Another wheel today (and so on).
I took yesterday off, so I didn't open the shop today for that reason,
but I came in just to build this wheel.
I took the order for this wheel in November,
but that was November two years ago, so we're looking at a 14-month wait.
See what happens when you say things like "whenever is fine"!
↑why am I being so bossy
I'm heading over to the customer's place to deliver it now.
I received a FiR QUASAR rim from the customer.
FiR rims from this era have names based on astronomical terminology or star names.
Others include Sirius, Vega (spelled WEGA, not VEGA), Rigel (RIGEL), and
Alkor (spelled ALKOR, not ALKOR—wait, that one's the same)... anyway, Alcor is spelled ALKOR.
The spellings differ from English because they're Italian.
I also have the hubs on hand—front is a Paul hub and rear is TNT.
Both have anodized finish in rasta colors.
The Paul hub uses a titanium bolt in place of the axle
to secure it to the fork end,
and naturally it's quite a long bolt.
This is a tangent, but KCNC made ISIS-standard cotterless cranksets where
both the shaft and fixing bolt were scandium,
and those bolts were also abnormally long.
Even though scandium alloy is ultimately aluminum alloy,
they apparently figured that aluminum on a crankset shaft was risky,
so they tried to secure strength by having both the fixing bolt and
the long shaft—pretty cheeky engineering, if you ask me (←I mean that as a compliment).
This hub bolt length reminds me of that.
But I'm getting further sidetracked: scandium alloy isn't actually scandium as the main component.
It's just aluminum alloy with tiny amounts of scandium added as an alloying element.
If you can call something "scandium alloy" with that level of composition,
then 3-2.5 titanium alloy should also be called "aluminum alloy" or "vanadium alloy,"
depending on what you're emphasizing.
I'm puzzled why scandium always seems to be talked about as if it's the primary component.

→ **Challenge 1**
Swap "wheel" for "wheelset" in the wheel-building post, from "I took yesterday" to "or star names.".
→ **Challenge 2**
List every metallic element that the wheel-building post names.

→ **Given information**
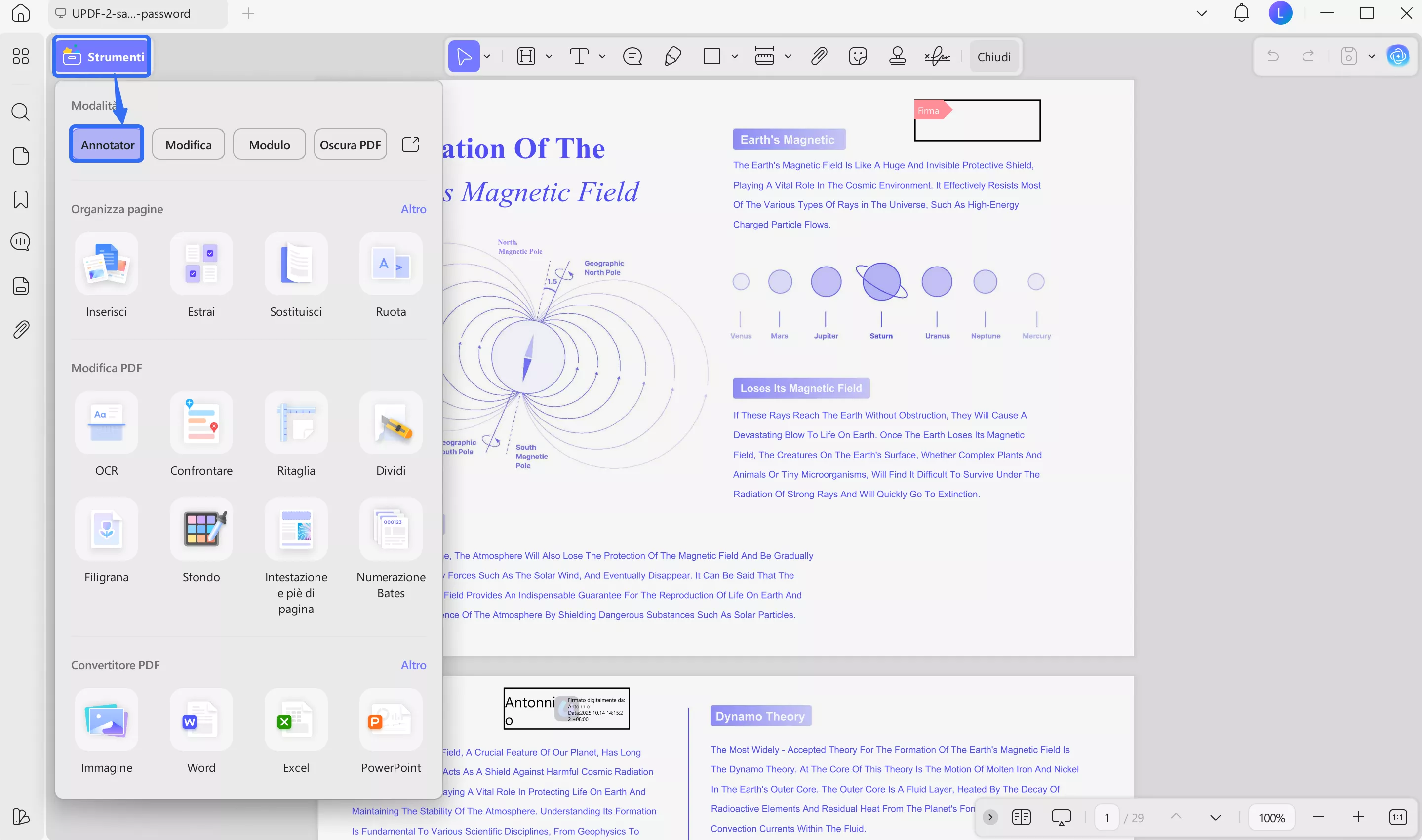Click the sticker tool icon
Viewport: 1422px width, 840px height.
[858, 57]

→ **Correct answer 1**
I took yesterday off, so I didn't open the shop today for that reason,
but I came in just to build this wheelset.
I took the order for this wheelset in November,
but that was November two years ago, so we're looking at a 14-month wait.
See what happens when you say things like "whenever is fine"!
↑why am I being so bossy
I'm heading over to the customer's place to deliver it now.
I received a FiR QUASAR rim from the customer.
FiR rims from this era have names based on astronomical terminology or star names.

→ **Correct answer 2**
- Titanium
- Scandium
- Aluminum
- Vanadium